COVID-19 factors in to declines through second quarter for Volvo CE
The global pandemic took a big bite out of Volvo Construction Equipment's financial results in the second quarter of 2020, sending sales down 14 percent even with a solid rebound in the company's key Chinese market.
The Sweden-based company reported net sales of SEK 22,786 M in Q2, down from 26,814 M in 2019. It reported a reduced operating income of 3,108 M, a drop from the 4,153 M reported in the same period during 2019.
However, there were some positive indicators in the quarter, including an increase in order intake of 11 percent; the company said this increase was driven by demand for machines in the SDLG brand, which saw an increase of 31 percent. While most factories in the Americas and Europe were shut down for a period of time during the quarter, deliveries ticked up by 8 percent.

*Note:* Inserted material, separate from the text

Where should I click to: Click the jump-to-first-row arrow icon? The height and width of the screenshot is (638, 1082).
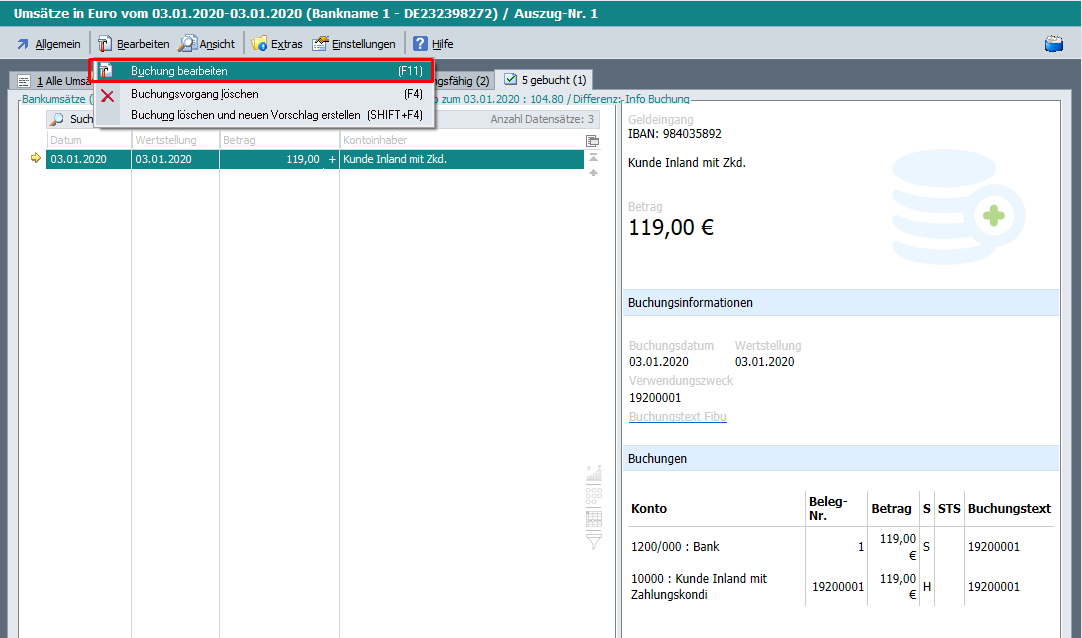coord(593,157)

European and North American markets, measured in units, slid by 22 percent, while the Asian market saw a reduction of 21 percent. China, however, recovered strongly and had increased 13 percent at the end of May. South America was also into positive territory at an 8 percent increase.

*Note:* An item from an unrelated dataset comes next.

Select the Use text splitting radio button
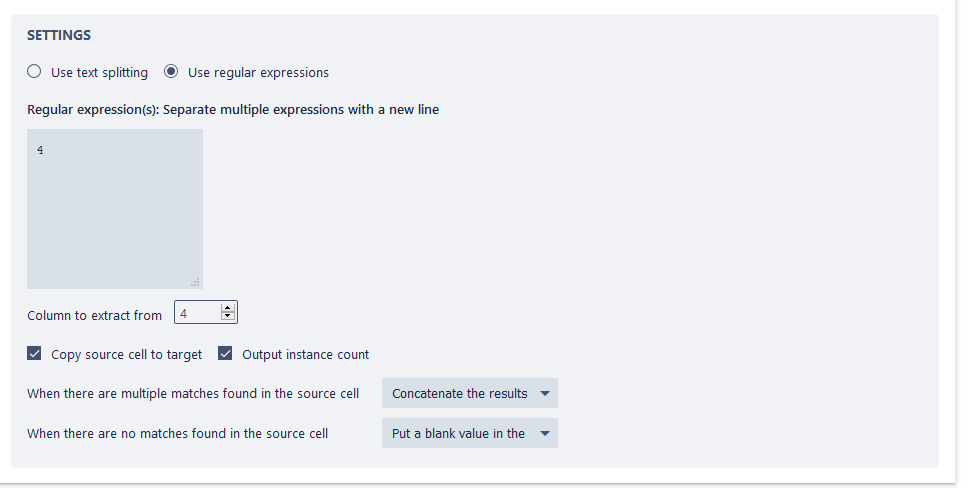 (x=34, y=72)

"While demand for construction equipment in both Europe and North America was weak during the second quarter we were able to leverage our strong position in China, which rebounded strongly in the period," commented Melker Jernberg, Head of Volvo Construction Equipment. "This is allowing us to act from a position of relative strength and to drive transformational technologies that are moving our industry to more sustainable solutions. We are continuing to invest in electrification, automation and connectivity."

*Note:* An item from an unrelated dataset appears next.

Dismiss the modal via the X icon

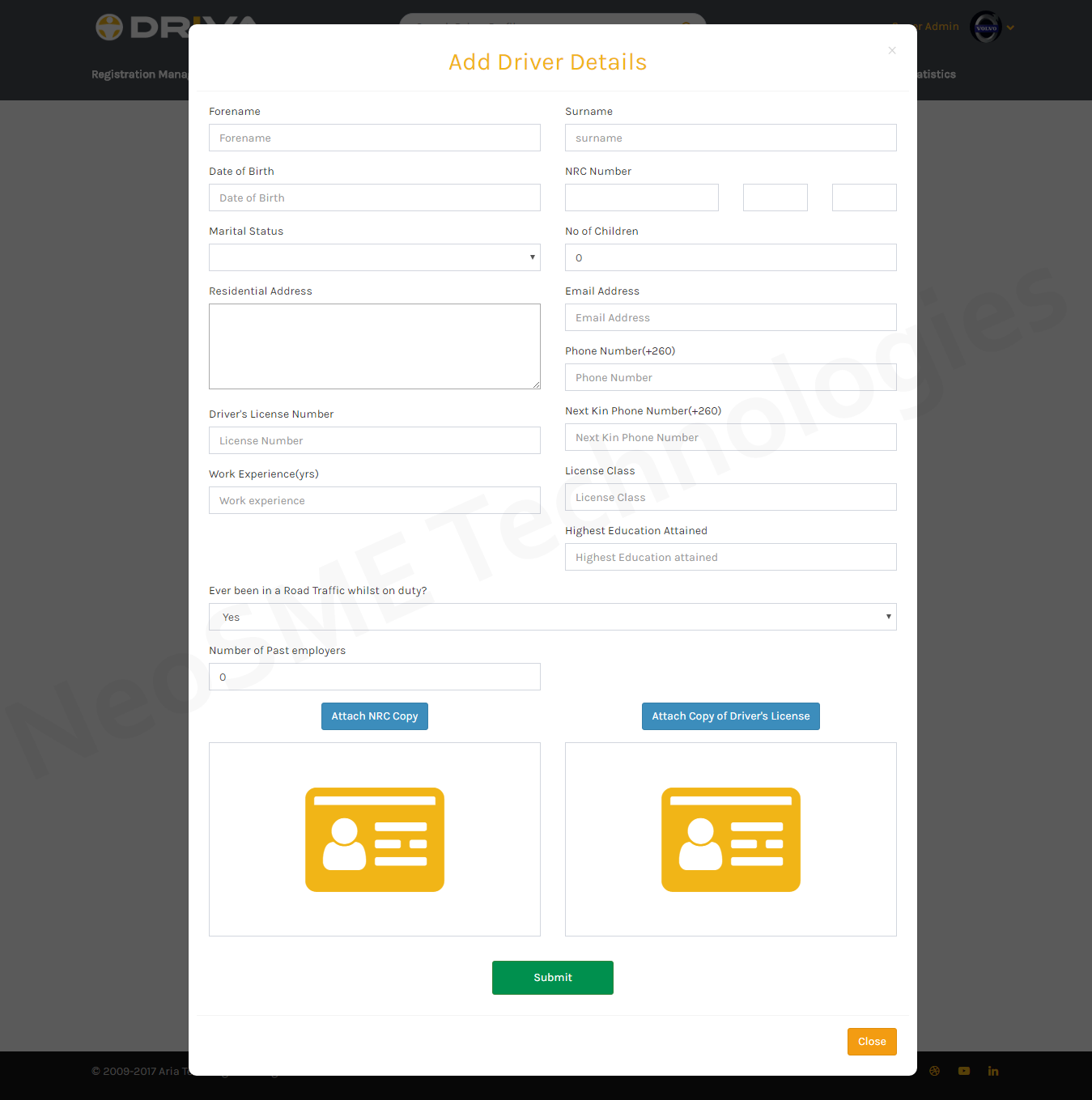pyautogui.click(x=891, y=50)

Volvo CE's parent company, the Volvo Group, reported a net sale decrease of 38 percent worldwide.
"The second quarter of 2020 was characterized by the COVID-19 pandemic and its negative effects on society and economic development. Measures adopted by countries to control the spread had a significant impact on our production and supply chain as well as on demand for our products and services. Our net sales decreased by 39 percent to SEK 73.2 billion. After having been standing still in April, production was gradually restarted in May and is currently running well thanks to great efforts by our colleagues and suppliers. We also took forceful actions to reduce activities and costs, including salary reductions, temporary layoffs as part of governmental programs and a reduction of purchased services. All of these activities contributed to the Volvo Group achieving an adjusted operating income of SEK 3.3 billion (15.1) with a margin of 4.5 percent (12.5)," said Martin Lundstedt, President and CEO.